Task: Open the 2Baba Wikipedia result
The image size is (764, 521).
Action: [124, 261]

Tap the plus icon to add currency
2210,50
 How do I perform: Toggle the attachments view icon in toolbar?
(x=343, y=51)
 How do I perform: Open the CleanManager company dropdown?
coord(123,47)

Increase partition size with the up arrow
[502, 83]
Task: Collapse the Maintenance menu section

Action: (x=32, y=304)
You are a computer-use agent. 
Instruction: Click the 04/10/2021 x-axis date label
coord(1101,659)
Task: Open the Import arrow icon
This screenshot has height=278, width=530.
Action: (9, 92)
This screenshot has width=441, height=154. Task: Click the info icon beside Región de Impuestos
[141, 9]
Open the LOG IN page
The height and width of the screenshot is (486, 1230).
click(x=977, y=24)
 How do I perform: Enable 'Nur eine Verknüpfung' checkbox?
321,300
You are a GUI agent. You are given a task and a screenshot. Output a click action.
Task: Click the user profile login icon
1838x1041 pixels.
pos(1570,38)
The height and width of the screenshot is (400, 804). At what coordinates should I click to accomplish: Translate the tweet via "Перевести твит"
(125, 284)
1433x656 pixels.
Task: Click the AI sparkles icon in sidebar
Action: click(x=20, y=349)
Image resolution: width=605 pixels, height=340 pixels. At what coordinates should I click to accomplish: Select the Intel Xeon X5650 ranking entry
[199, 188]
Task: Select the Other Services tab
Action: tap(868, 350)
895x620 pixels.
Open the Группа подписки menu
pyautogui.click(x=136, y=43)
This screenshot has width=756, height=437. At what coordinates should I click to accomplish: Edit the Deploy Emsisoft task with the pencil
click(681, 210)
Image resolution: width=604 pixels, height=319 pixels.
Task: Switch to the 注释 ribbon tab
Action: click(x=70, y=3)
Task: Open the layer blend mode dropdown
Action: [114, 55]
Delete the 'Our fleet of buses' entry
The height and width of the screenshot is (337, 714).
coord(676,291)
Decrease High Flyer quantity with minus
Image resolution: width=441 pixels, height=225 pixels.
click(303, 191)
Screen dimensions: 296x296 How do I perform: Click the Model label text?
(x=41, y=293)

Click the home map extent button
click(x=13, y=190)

▶ What is needed: Take every line from the data that contains the word "agent".

▶ Answer for this exercise:
You are a computer-use agent. 
You are a GUI agent. You are given a task and a screenshot. Output a click action.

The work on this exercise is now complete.